[SOURCE RECORDS — start]

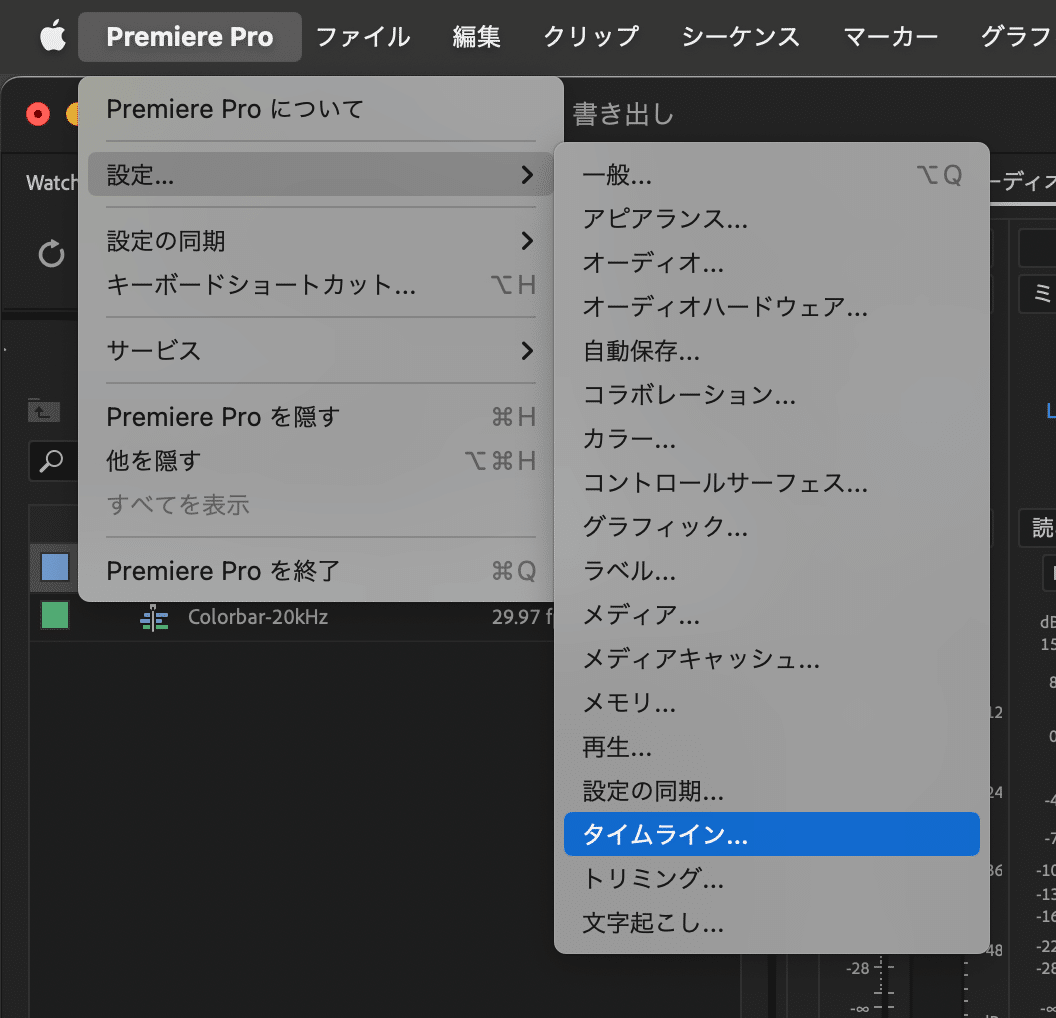Select キーボードショートカット... menu entry

pyautogui.click(x=261, y=285)
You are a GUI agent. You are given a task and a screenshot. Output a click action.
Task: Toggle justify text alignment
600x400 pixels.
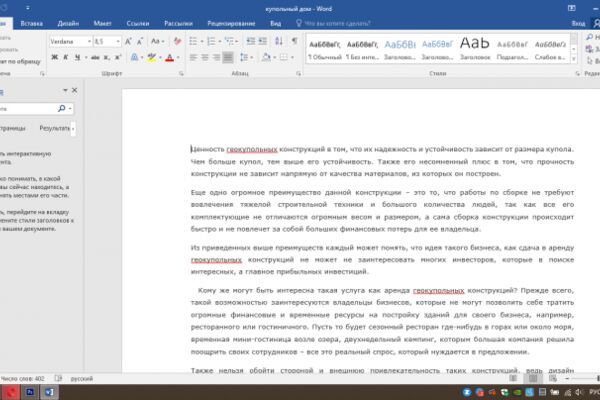[x=228, y=57]
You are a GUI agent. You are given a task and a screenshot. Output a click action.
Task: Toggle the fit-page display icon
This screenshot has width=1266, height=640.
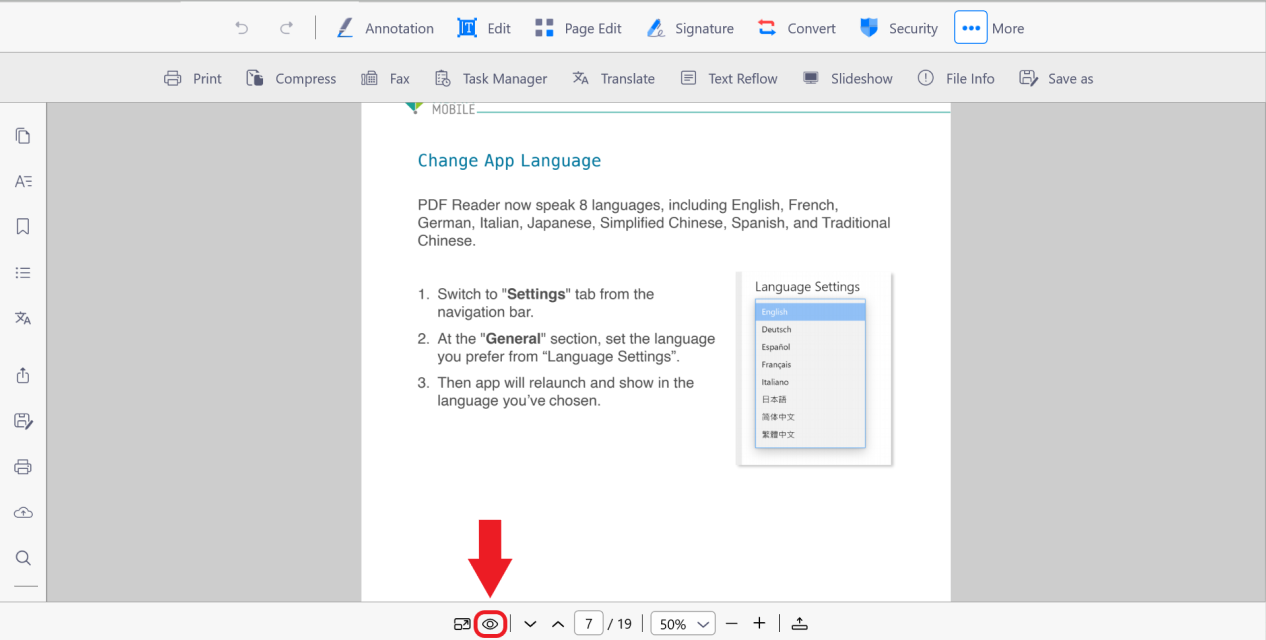click(462, 624)
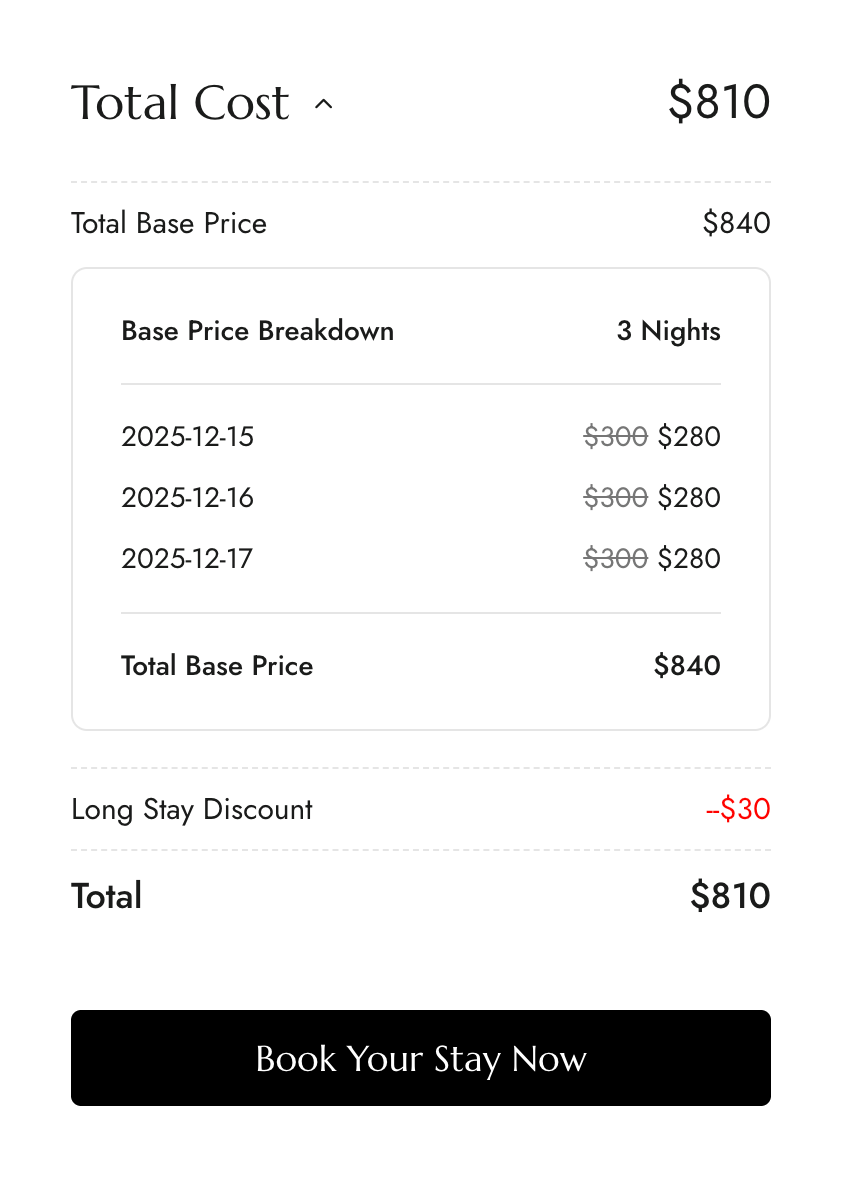Click the Book Your Stay Now button
The width and height of the screenshot is (848, 1178).
click(421, 1058)
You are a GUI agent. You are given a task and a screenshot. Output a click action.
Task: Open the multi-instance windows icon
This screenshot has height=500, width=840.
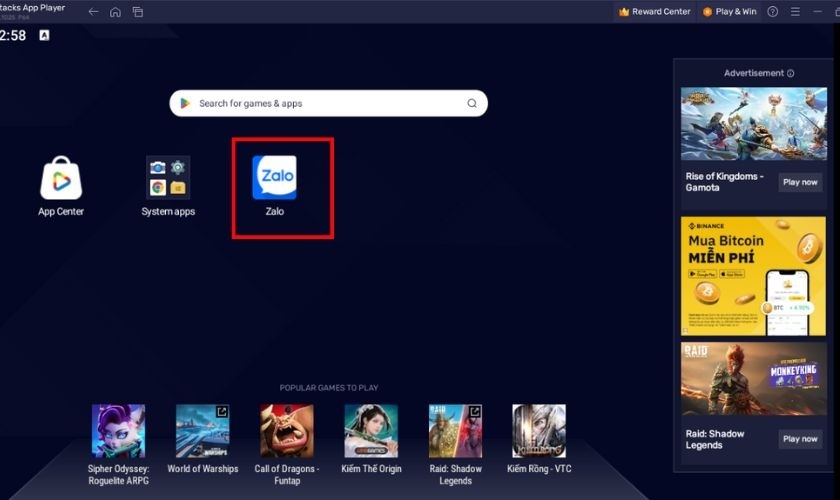pyautogui.click(x=138, y=12)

[SOURCE RECORDS — finish]

From the line that contains "Task: Toggle justify text alignment" to the final line of the material, write out each line exactly. Pictures stay out.

* **WRITTEN REPLY**
Task: Toggle justify text alignment
600x400 pixels.
[x=228, y=57]
You are a GUI agent. You are given a task and a screenshot. Output a click action.
Task: Toggle the fit-page display icon
This screenshot has width=1266, height=640.
click(462, 624)
Click the Book Your Stay Now button
The width and height of the screenshot is (848, 1178).
click(421, 1058)
You are a GUI agent. You are given a task and a screenshot. Output a click action.
Task: Open the multi-instance windows icon
This screenshot has height=500, width=840.
pyautogui.click(x=138, y=12)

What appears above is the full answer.